News-Press attorney Barry Cappello's cross-examination so far of fired reporter Dawn Hobbs at this morning's NLRB hearing has been far from riveting or fast-paced. In fact, I've seen chess matches that were more exciting. Kind of surprising when you figure that both Cappello and Hobbs have a lot more charisma than Bobby Fischer or Boris Spassky.
Cappello has been carefully trying to lay the groundwork to impeach Hobbs on a number of points. For instance, Hobbs denied in her direct testimony that she was one of the people who directed a certain four-letter Anglo-Saxonism that rhymes with "Chuck" at Travis Armstrong as he perp-walked editor Jerry Roberts out of the newsroom on July 6th. To set the stage for when Armstrong is eventually called to testify to the contrary, Cappello asked Hobbs to engage in a little demonstrative evidence by re-enacting how she heard, in both tone and volume, Jane Hulse and Starshine Roshell, the two other people standing there whom she heard, utter the phrase in question.

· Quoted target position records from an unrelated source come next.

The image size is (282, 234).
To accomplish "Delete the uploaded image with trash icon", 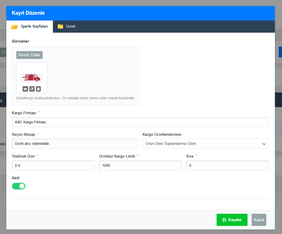I will tap(38, 89).
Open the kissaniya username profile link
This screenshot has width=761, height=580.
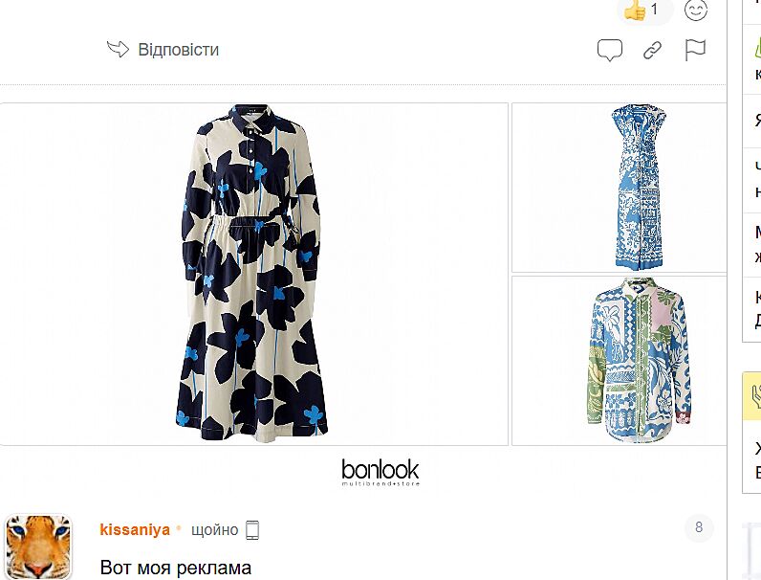click(x=135, y=529)
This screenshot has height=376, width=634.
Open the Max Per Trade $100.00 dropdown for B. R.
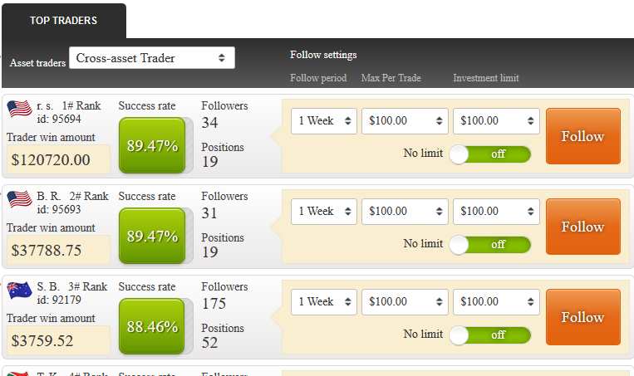405,211
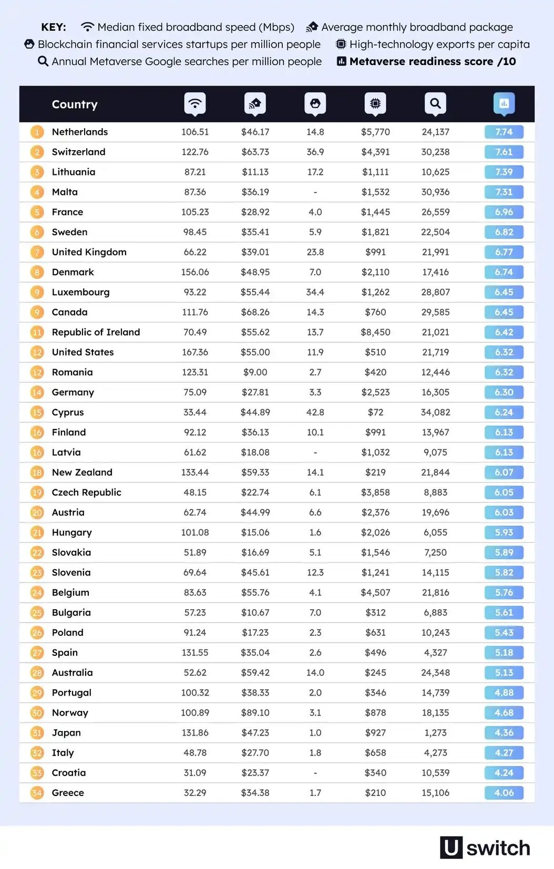This screenshot has width=554, height=869.
Task: Click the Wi-Fi icon in the key legend
Action: 88,27
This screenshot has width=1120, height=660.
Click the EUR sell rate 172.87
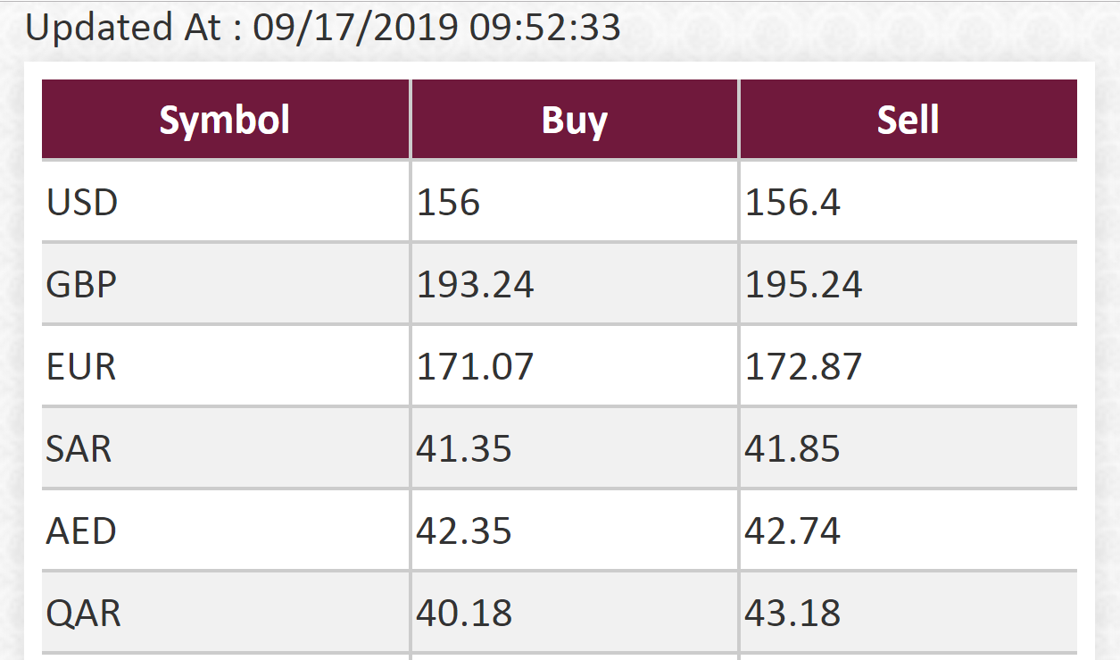(x=804, y=367)
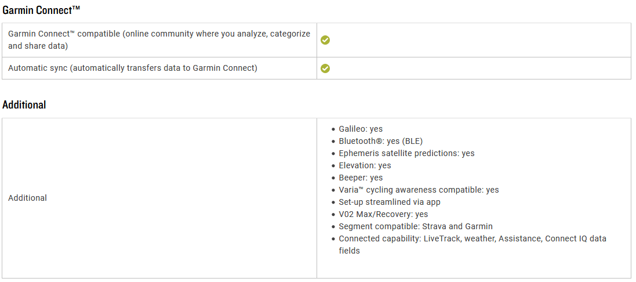This screenshot has width=636, height=282.
Task: Click the Automatic sync row label
Action: click(133, 68)
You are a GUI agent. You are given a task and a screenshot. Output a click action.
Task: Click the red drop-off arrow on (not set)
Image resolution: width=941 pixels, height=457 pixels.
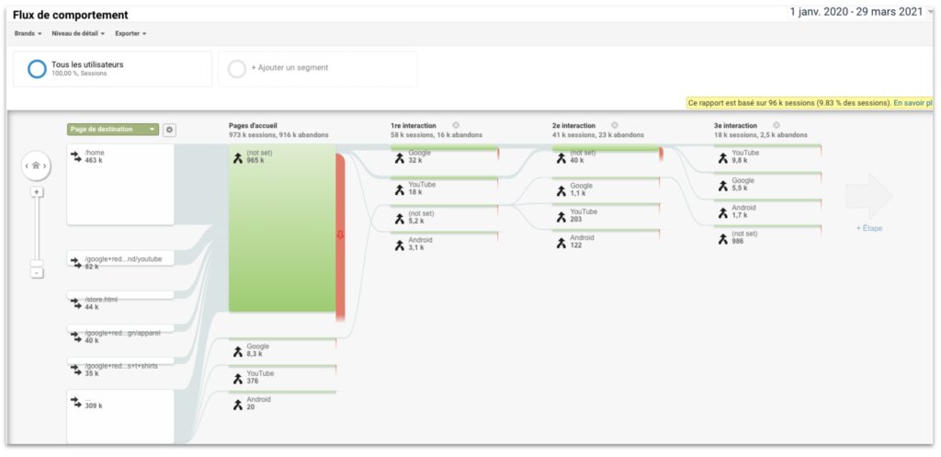tap(340, 234)
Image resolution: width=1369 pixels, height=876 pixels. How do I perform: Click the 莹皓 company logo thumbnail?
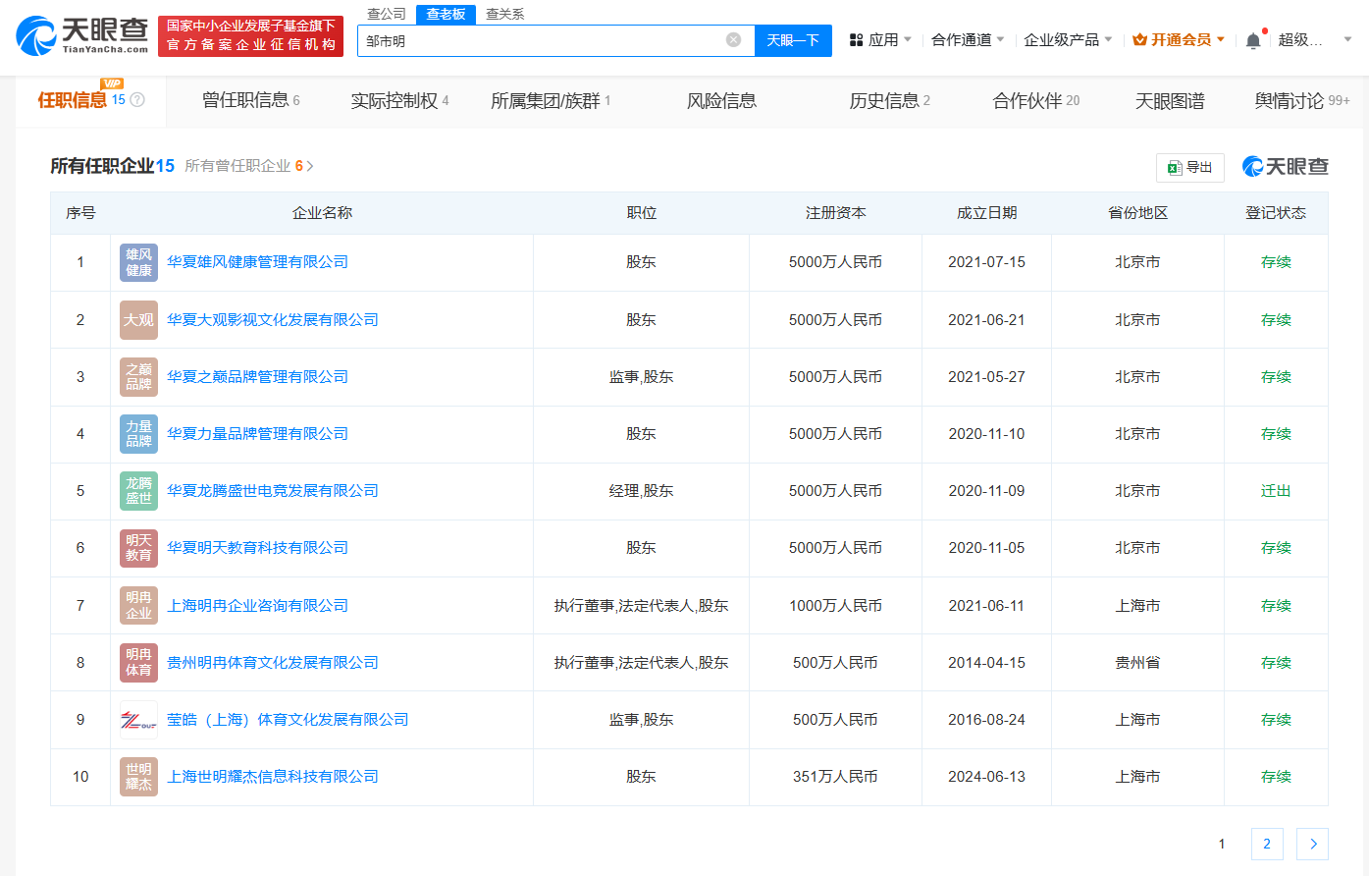138,719
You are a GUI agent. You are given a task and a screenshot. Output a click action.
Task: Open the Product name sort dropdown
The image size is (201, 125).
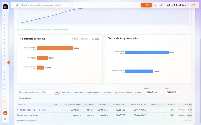(154, 92)
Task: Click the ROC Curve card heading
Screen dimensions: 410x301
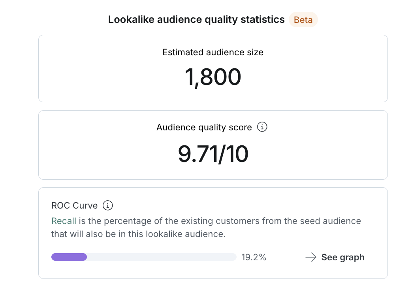Action: (74, 205)
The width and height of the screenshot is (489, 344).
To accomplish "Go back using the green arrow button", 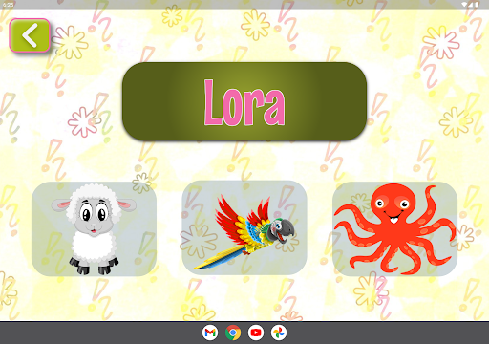I will point(30,35).
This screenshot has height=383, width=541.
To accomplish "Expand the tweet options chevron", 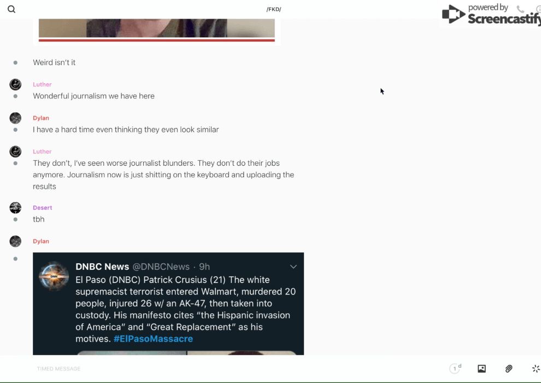I will click(293, 266).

Hobbs was clearly uncomfortable in doing so and the judge immediately sensed it. A few minutes were consumed in a back and forth between the judge and the attorneys about whether it was really necessary. It was finally settled with Hobbs re-enacting the incident with a different phrase that omitted the four letter word.
Another heretofore undisclosed e-mail also surfaced this morning. This one by Tom Schultz to Hobbs in which he explained why he didn't get the word, the first time around, of the date the union election would be held.
hearing loss . . . must be due to that sonic boom through the newsroom on our way to Wendy's office. Damnit. (sic) I must have banged that sauce pan too close to my head right before jackhammering our demands into the floor at HR.
Cappello is trying to emphasize that this account contradicts the characterization, by Hobbs and Schultz, of the attempt to deliver the letter to McCaw as being "professional and quiet." Of course the possibility that the e-mail was an attempt at sarcasm on the part of Schultz was neither raised by Cappello or pointed out by Hobbs.
The only thing that's preventing me from writing more on this lunch break is the hope that the pace at the courtroom might have quickened and I'm missing out on something. In other words, gotta go.